Les fidèles protestants manifestent à Kisangani contre l'arrestation de trois pasteurs

La ville de Kisangani, chef-lieu de la province de la Tshopo, a été le théâtre d'une marche de protestation vendredi 30 janvier. Les fidèles de la 13e Communauté baptiste du fleuve Congo (CBFC), de l’Eglise du Christ au Congo, sont descendus dans la rue pour dénoncer l'interpellation, qualifiée d'« enlèvement », de trois de leurs pasteurs par la police nationale congolaise.

Partie de la paroisse Yaliele, la procession, composée de fidèles munis de calicots et de pasteurs en vêtements liturgiques, a chuté au cabinet du gouverneur de province. Les manifestants fustigent l'intrusion de la police dans un lieu de culte pour une affaire qu'ils considèrent comme purement civile.

Dénonciation d'un « traitement dégradant »

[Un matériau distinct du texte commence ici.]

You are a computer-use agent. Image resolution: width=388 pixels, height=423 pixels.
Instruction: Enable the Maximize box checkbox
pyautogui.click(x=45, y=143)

Dans un mémorandum remis aux autorités, la communauté ecclésiastique   de la CBFC exprime son indignation face aux méthodes utilisées lors de l'arrestation intervenue mardi dernier au sein de la mission du Haut-Fleuve. Le pasteur Christophe Liande Bolema, porte-parole de circonstance, a pointé du doigt l'instrumentalisation des forces de l'ordre.

« Nous condamnons la violation du lieu de culte, l’humiliation et le traitement dégradant de notre secrétaire régional, le révérend pasteur Emmanuel Kupennza Makelele, ainsi que de ses deux collègues. Nous dénonçons l’instrumentalisation de la police nationale dans cette affaire », a-t-il déclaré.

Un conflit foncier à l'origine de la crise

Après avoir réceptionné le document, le gouverneur intérimaire de la Tshopo, Didier Lomoyo Iteku, s'est entretenu à huis clos avec une délégation de pasteurs pour approfondir le dossier. Selon les premières informations, cette tension prendrait sa source dans un conflit foncier opposant la communauté à des tiers.

L'autorité provinciale a promis d'examiner la question avec célérité pour apaiser les esprits, alors que la communauté baptiste exige la libération immédiate et sans condition de ses responsables religieux pour préserver la paix sociale dans la ville.